Posted on 27 May 2011 by Stephan Lewandowsky

Let’s face it. The 1960’s were a time of radical change. And what we need today, like it or not, is another substantial transformation of our societies—from our current fossil-fuel based economies to an alternative means of economic productivity that is based on other sources of energy.

So what made the 1960’s happen and what can make the transition that we need during the next 10-20 years happen? This question has no easy answer. It may not even have a definitive answer at all.

Nonetheless, I would wager a guess, not as a scientist but as a curious observer of human nature and history.

And my guess is that non-violent transitions require one key ingredient that I have already mentioned elsewhere: Optimism. And optimism, in turn, is tightly linked to the perception that there is more fun to be had changing things than leaving them as they are.

The 1960’s arguably were powered by Sex, Drugs, and Rock ‘n Roll.

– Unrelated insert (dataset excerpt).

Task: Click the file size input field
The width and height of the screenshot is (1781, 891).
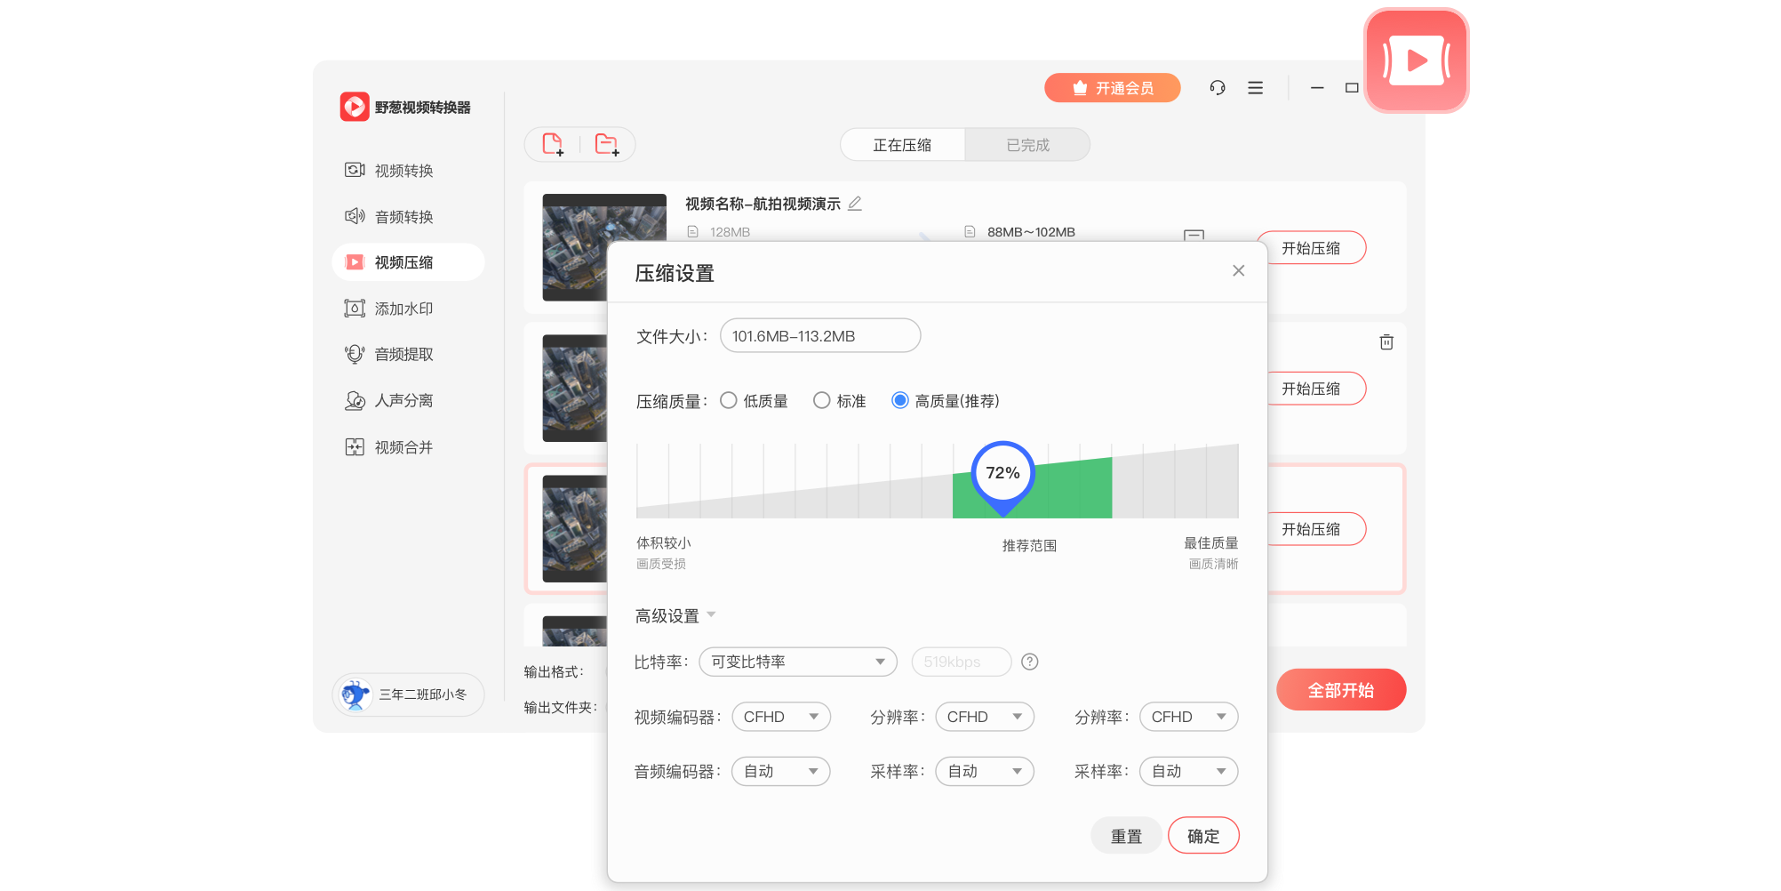Action: click(x=819, y=336)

One or two of those can be legitimately called fun.

Here now is the difficulty: All three of these drivers of the 1960’s have not only been explored in depth, but their personal and societal costs have been starkly brought into focus as well.

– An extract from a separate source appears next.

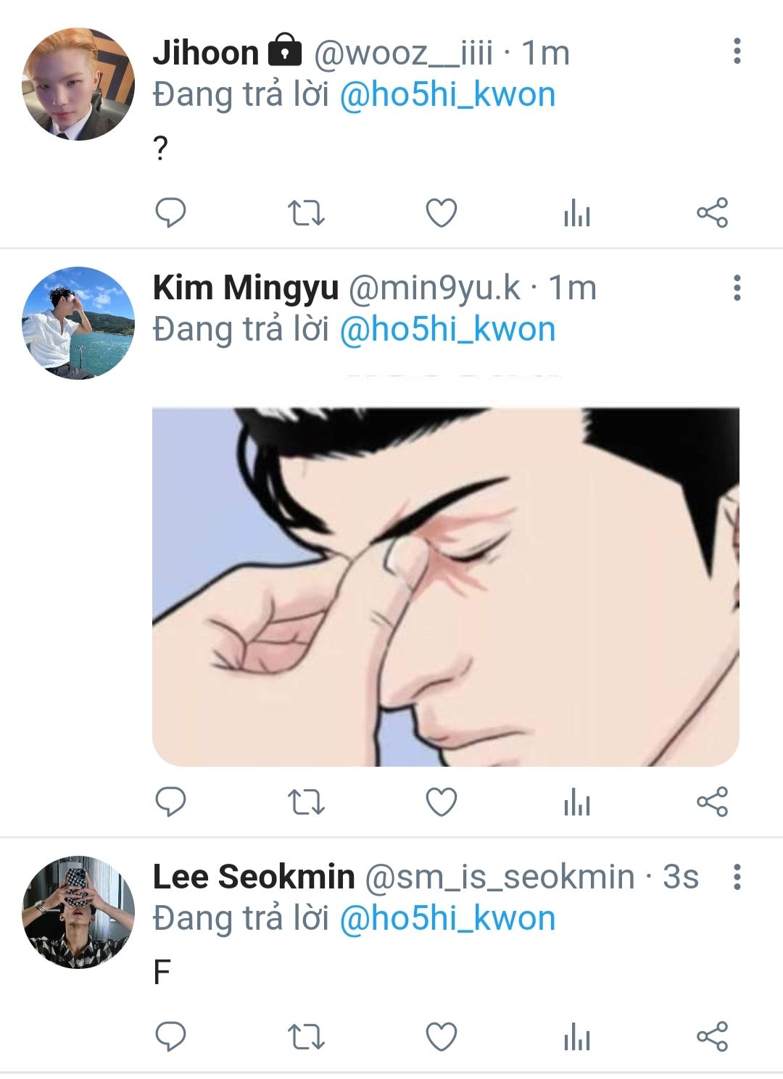Open more options for Jihoon's tweet
Screen dimensions: 783x1079
[x=737, y=51]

Moreover, however one might feel about Sex, Drugs, and what passes for Music these days, we can probably agree that there is no shortage of any of the above in today’s society.

So if it’s not Sex, Drugs, and Rock ’n Roll that can motivate people to tackle the momentous transformation of society that we must embark on, what might it be?

How can it be “cool” or fun to stop driving a hot car, to switch off lights at home, and to put avocado skins in the compost while the plastic has to be recycled and leftover salad goes into the worm farm? Is “doing the right thing” enough to motivate millions of young people to act?

How does one turn cutting emissions into Woodstock?

How would Janis Joplin or Jimi Hendrix tackle global warming?

I would suggest that far from being trivial, those are some important questions for social scientists to muse over.

I would also suggest that whatever the solution may be, it will likely involve creativity and humour. Just to illustrate what this might involve, consider this idea, developed by the Australian Youth Climate Coalition:

We're turning Murray St Mall (downtown Perth, W.A.) into a giant film set!

World Environment Day is on the 5th June and this year we’re producing a film of epic proportions! Picture it now: A mob of left-wing looking cyclists, environmentalists and alternatives, and a mob of business people advancing towards each other from opposite ends of Murray St Mall, meeting in the middle for one final showdown. What will happen? This film will highlight that climate change affects everyone, from all walks of life, and that a price on pollution benefits all of us, crossing the divide between the right and left.

A professional film production group led by highly acclaimed Richard Berney will be carrying out the film production work.

You too can contribute as an extra!

Choose Your Costume

Cyclists, Environmentalists, Alternatives: Come dressed as a colourful environmentalist, cyclist, or alternative. Meet at the EAST end of Murray St Mall, next to Barrack St, by no later than 10am for registration.

Business People: Come dressed in black and white as a white collar business person. Meet at the WEST end of Murray St Mall, next to William St, by no later than 10am for registration.

The Plot

Picture Murray St Mall, the long pedestrian strip running a few hundred metres between William St and Barrack St in Perth, with the central town square Forrest Chase in the middle of its length. At the East end of the pedestrian strip hundreds of left-wing looking cyclists, environmentalists and alternatives have gathered. It is obvious they're all in support of action on climate change.

But just a few hundred metres away, at the West end of the pedestrian mall, an equally large crowd of a couple hundred people all wearing business suits, white collar workers, have gathered and they look ready to loudly voice their opinions.

What are they doing here? Is there going to be some sort of clash between these two groups?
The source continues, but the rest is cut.